Gara – Gara Sebatang Rokok



Siang itu suasana di SMK KESATRIAN sedang ramai oleh kegaduhan para siswanya. Mereka sedang duduk di kantin sekolah. “ Mau rokok ? ” Kata Salim sembari meniupkan asap ke wajah Aji. Salim yaitu anak berbadan tinggi besar dan seorang yang sudah mendapat nama sebagai penguasa kelas atau termasuk salah satu penguasa sekolah. “nggaa” Kata Aji. Telihat tubuhnya berukuran sedang. Sedikit kurus tak seperti temannya.
“Cobalah. Kau jangan jadi anak mamih!” Kata Salim.“Penakut! Belum sunat lo?!,” kata teman Salim sembari telapak tangannya menepuk pundak Aji. “Dasar banci!” Kata satu temannya lagi. “Gak gaul”, teman yang satu lagi menambahkan. Mereka berempat teman-teman satu kelas dengan Aji.
 Berhari-hari Aji selalu menjadi bahan canda dan ejekan di kelasnya. Karena, siapa lagi seorang anak yang berwajah culun dan pendiam selain dia? Hari itu mereka menyuruh Aji untuk merokok. Tapi dia menolak. Tentunya hak setiap orang berbeda. Tapi penolakan Aji seakan awal dari bencana. Tawaran merokok adalah harga mati yang harus disetujui. Aji tak banyak berkomentar. Ia hanya memberikan sedikit alasan penolakannya.“Aku ngga boleh ngrokok sama bapakku.” Memang bukan hanya Salim dan teman-teman satu gengnya saja yang memperlakukan Aji seperti boneka banci. Sebagian teman satu kelasnya pun memperlakukan hal yang sama walau hanya ikut-ikutan. Itu karena mereka tertular dari sikap Salim dan teman-temannya. Itulah daya tarik Salim  sebagai anak yang lumayan tampan dan berbadan kekar di sekolahnya. Sehingga mampu menggerakkan banyak siswa.

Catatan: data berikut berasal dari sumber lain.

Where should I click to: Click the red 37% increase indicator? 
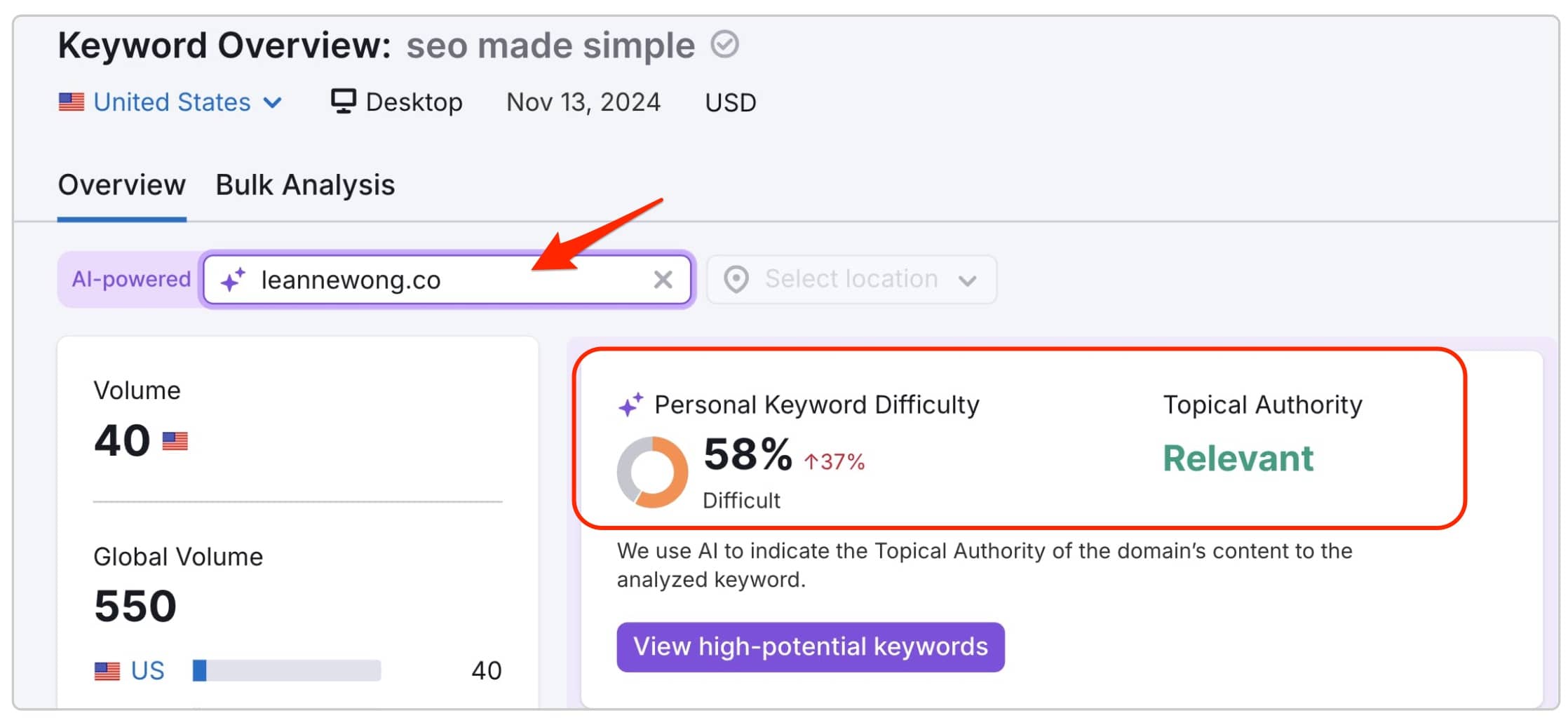click(x=834, y=462)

Suasana dalam kantin masih tetap ramai. Berjejeran seorang pelajar menikmati hidangan. Dan tak lupa menghisap sebatang rokok dengan gaya yang serius walau dengan sembunyi - sembunyi, dengan raut wajah sangar seakan inilah kedewasaan lelaki sejati. Memang jam istirahat masih cukup untuk bersantai. Terlihat kantin berada di halaman belakang kelas. Hanya rangkaian bambu yang membentuk sebuah bangunan. Ditutupi dengan bilik yang cukup menghalangi pemandangan pelajar merokok. Suasana makin terlihat rahasia. Hanya kepulan asap yang bertebaran dan bising tawa para pelajar.

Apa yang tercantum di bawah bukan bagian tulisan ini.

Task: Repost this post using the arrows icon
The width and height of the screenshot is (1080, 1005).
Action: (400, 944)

Tapi tidak untuk Aji. Ia tak bisa tertawa atau pun menunjukkan wajah ketidaksetujuan atas segala sikap Salim dan teman-temannya. Mengapa tidak? Ia hanya seorang diri. Berstatus hanya Seorang anak Kos - kosan. Ia pun selalu menyendiri. Hanya asik membaca buku dan komik yang sering ia pinjam di PIOO. Ia tak punya kekuatan untuk memberontak saat di perolok - olok oleh Salim dan geng nya. Amarahnya selalu saja di tertahan. Sebagai bukti, terlihat mata Aji merah padam. kemudian setelah suasana sepi, ia pergi ke WC.
Dalam WC  mungkin ia mencuci muka atau mempunyai hajat tertentu. Atau hanya mencuci mata yang cukup terlihat merah padam.
Dari kelas satu sampai kelas dua  di SMK KESATRIAN, Aji belum menunjukkan sikap memberontak. Ia selalu mengalah atau kalah. sehingga ia hanya di cap sebagai banci, penakut, anak mamih dan yang lainnya.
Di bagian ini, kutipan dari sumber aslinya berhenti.